WORK INSTRUCTION
Lines from the one containing "Task: Open the From account row" through the last line of the data are to be returned exactly, both ends included, minus any pictures.

(THE RECORDS begins)

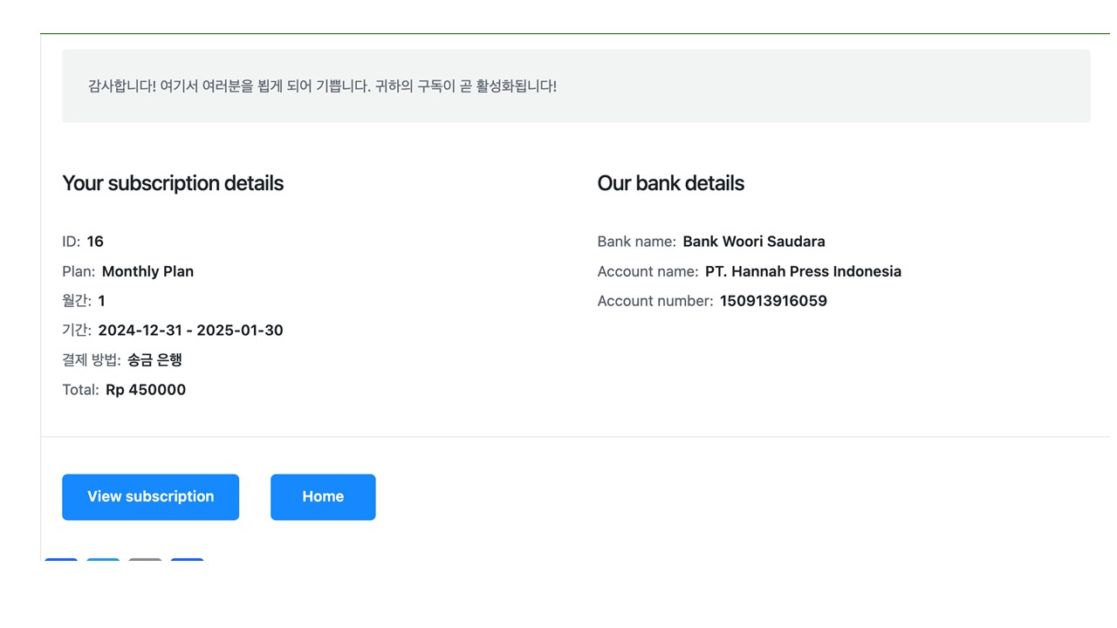Click the rightmost blue share icon
The image size is (1117, 628).
[x=188, y=560]
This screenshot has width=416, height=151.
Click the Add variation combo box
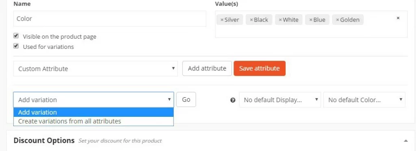pos(94,100)
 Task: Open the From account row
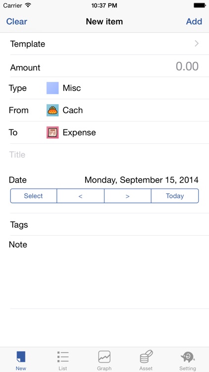tap(105, 110)
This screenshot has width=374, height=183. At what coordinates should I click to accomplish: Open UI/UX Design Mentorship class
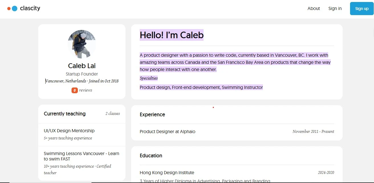pyautogui.click(x=69, y=131)
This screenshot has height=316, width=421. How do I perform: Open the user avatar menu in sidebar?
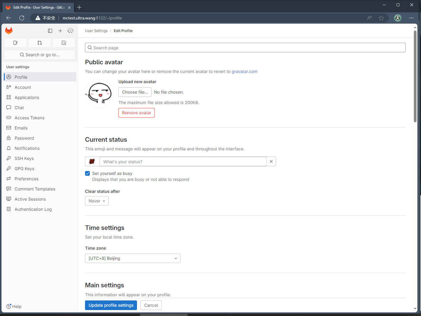[x=70, y=31]
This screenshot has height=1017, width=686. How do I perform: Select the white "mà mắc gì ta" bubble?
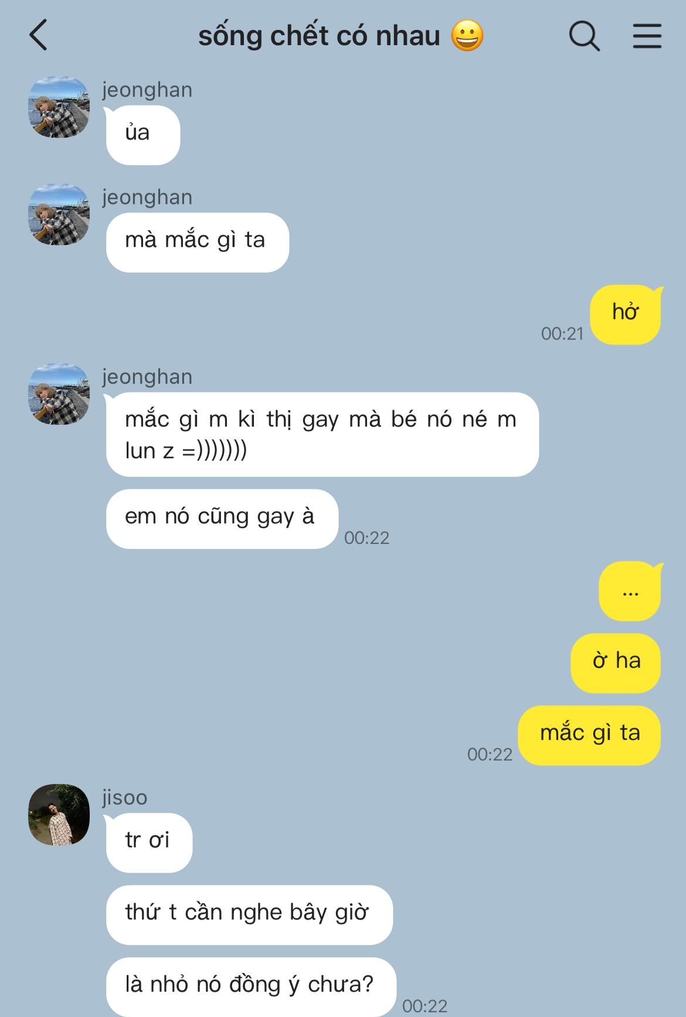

(THE RECORDS ends)

RESULT OF THE TASK
 Task: Open the From account row
tap(105, 110)
This screenshot has width=374, height=183. At what coordinates should I click to accomplish: Open UI/UX Design Mentorship class
pyautogui.click(x=69, y=131)
This screenshot has height=316, width=421. How do I perform: Open the user avatar menu in sidebar?
[x=70, y=31]
This screenshot has height=1017, width=686. How do I perform: Select the white "mà mắc gì ta" bubble?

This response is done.